There's just some things you gotta do. Don't mean you have to like it.
As much as I criticized A Nightmare on Elm Street for its subpar acting, there just might be such a thing as a movie being more well-crafted than it needs to be. The Texas Chainsaw Massacre might be one such example.
The dialogue is largely the fairly normal, throwaway kind of things that people say. By extension, the acting, while certainly not phenomenal, is entirely passable. It's shot like a documentary, further adding to the natural feel to it. The score, if you can call it that, is sparse and would more comfortably fall into the category of "ambient noise." Finally, the effects, the sort of thing that you might see and for a split second on some level of your subconscious wonder how it was done, are next to non-existent. What I'm getting at here is that once the terror ratchets up in this thing, there's nothing there to pull you out of it to remind you that it's only a movie. The last 20 minutes is exhausting. For starters, so much is left up for your imagination. There is no gore. The antagonists of the movie, Leatherface and his cannibal family, get no explanation, no motive, and aside from this brief glimpse inside their sick, sadistic lives, you're left knowing nothing about them other than that they exist. The last scenes are dizzying. The claustrophobia-inducing camera work, the metallic shrill of the soundtrack, the non-stop shrieks of the family's "dinner guest," and the set design that leaves your eye feeling like there is no safe place linger. It is an all-out assault on the audience.

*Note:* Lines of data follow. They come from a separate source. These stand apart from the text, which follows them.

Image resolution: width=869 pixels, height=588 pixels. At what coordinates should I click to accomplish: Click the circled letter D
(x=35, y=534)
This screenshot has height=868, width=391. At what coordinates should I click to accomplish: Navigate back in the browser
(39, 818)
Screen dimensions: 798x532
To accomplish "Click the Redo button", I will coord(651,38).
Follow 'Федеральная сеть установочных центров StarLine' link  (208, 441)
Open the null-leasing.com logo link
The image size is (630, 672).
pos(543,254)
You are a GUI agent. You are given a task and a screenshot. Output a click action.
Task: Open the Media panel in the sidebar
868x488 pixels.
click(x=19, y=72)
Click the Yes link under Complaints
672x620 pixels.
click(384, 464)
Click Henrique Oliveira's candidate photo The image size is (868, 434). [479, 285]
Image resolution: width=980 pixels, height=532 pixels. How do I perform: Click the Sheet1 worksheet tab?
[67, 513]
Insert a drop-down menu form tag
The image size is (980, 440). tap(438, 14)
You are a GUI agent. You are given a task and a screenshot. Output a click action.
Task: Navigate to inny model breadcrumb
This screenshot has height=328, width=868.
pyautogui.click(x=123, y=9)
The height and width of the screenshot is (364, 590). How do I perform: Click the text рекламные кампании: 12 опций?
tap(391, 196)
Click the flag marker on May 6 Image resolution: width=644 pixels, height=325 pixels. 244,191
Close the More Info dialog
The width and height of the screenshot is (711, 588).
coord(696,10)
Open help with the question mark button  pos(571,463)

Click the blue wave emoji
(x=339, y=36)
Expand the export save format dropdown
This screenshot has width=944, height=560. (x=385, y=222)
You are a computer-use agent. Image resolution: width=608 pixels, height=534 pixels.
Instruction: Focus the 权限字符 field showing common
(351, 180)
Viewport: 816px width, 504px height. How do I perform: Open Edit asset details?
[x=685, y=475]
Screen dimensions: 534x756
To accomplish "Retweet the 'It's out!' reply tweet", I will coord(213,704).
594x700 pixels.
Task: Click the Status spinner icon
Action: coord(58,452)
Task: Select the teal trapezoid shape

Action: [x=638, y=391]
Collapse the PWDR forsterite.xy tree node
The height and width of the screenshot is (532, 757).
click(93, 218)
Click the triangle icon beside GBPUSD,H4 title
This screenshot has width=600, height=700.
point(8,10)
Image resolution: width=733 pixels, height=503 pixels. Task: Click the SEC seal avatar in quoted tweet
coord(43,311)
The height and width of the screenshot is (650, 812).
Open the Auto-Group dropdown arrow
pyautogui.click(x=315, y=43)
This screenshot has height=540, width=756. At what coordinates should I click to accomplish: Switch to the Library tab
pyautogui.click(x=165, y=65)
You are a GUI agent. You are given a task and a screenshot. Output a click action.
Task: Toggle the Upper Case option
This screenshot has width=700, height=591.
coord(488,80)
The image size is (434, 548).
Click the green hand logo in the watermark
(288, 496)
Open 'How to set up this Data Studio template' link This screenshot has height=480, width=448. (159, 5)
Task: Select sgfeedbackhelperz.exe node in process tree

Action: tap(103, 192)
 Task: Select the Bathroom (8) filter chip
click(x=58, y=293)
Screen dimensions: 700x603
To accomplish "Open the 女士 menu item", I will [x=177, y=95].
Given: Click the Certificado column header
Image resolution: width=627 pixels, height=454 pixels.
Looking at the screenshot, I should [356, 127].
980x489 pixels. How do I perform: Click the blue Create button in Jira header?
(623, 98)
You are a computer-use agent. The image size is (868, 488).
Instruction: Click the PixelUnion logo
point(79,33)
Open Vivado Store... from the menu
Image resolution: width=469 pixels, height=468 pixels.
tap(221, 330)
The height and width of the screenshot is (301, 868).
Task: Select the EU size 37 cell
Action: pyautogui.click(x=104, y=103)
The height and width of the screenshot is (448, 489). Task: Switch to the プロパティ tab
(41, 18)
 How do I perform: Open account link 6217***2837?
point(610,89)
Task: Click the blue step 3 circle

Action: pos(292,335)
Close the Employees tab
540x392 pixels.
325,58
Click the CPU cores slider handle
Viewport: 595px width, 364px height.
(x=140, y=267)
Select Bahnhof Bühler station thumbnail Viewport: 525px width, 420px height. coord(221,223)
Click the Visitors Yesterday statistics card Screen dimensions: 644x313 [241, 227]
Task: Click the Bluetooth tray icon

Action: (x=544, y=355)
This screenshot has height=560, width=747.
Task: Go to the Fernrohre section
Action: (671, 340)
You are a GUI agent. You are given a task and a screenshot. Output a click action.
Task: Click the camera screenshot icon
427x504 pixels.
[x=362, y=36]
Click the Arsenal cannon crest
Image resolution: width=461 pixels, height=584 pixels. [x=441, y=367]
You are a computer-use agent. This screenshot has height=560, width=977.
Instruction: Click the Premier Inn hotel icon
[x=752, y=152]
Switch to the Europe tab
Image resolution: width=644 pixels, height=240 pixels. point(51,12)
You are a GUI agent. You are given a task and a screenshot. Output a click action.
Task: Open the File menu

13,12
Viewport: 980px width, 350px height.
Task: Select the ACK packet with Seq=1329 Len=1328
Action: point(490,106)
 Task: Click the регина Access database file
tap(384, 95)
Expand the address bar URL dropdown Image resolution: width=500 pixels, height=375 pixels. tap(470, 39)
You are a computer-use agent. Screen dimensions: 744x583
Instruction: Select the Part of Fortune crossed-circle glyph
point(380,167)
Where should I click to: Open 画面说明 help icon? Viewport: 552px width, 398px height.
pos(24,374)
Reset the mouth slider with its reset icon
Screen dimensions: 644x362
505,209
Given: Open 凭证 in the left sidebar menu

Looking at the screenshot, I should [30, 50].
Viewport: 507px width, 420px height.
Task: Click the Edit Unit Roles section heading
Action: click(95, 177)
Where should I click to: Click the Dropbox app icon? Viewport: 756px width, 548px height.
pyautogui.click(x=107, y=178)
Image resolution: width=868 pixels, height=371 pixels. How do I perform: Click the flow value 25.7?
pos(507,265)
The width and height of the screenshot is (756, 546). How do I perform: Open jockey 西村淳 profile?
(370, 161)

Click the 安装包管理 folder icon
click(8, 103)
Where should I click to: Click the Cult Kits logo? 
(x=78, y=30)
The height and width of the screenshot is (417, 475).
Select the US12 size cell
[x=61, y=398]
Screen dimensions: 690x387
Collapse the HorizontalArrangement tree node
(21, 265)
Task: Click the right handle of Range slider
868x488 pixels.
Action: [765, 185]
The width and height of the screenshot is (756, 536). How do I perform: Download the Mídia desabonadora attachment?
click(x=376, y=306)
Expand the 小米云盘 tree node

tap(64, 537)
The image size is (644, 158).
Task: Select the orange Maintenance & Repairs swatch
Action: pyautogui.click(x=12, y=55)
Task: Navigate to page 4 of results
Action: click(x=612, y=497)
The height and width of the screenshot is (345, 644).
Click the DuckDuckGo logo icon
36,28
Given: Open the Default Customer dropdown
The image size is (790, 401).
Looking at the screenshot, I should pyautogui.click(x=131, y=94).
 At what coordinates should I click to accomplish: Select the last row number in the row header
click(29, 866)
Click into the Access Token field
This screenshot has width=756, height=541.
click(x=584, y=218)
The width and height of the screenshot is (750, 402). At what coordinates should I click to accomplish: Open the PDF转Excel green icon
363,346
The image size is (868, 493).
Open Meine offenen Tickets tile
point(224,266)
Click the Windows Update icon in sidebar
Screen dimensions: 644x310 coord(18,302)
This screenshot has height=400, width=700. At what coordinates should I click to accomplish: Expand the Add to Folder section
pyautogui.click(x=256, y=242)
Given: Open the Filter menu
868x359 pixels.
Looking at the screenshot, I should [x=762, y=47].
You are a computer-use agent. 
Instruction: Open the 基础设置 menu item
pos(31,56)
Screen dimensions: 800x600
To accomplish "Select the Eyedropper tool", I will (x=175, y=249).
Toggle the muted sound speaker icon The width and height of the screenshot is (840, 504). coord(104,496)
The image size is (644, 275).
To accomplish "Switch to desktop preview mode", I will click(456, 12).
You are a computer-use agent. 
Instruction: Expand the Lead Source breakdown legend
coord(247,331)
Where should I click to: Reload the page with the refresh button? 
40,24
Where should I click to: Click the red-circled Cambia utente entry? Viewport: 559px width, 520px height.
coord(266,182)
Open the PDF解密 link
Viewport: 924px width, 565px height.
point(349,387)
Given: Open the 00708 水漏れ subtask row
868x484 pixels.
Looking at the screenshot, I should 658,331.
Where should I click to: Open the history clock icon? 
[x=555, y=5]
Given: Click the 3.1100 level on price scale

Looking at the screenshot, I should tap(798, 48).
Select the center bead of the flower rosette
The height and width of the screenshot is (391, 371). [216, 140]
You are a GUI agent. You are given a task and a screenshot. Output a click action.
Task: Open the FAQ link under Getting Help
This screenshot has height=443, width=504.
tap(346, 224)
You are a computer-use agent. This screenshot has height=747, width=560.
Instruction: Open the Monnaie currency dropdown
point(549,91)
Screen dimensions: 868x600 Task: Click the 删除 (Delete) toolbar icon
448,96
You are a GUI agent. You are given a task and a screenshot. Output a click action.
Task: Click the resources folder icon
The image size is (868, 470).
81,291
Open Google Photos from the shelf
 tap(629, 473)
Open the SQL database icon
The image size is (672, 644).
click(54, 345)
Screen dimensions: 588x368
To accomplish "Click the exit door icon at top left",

While I certainly do not enjoy this kind of cruel, malicious horror film, I cannot entirely dismiss it either. While similar movies, even ones of the same era, rely on pushing the envelope and grabbing you by the hair, forcing you to see that they're pushing it in order to shock and disturb, TCM utilizes legitimately solid film making to achieve the same results. I went back an read what reviews I could find from the time in which it came out. All of them mentioned how gory and bloodsoaked it was, which is entirely not true. The outrage that this movie caused while essentially showing nothing is, to me, the mark of true craft. I don't necessarily have to like the movie to praise it.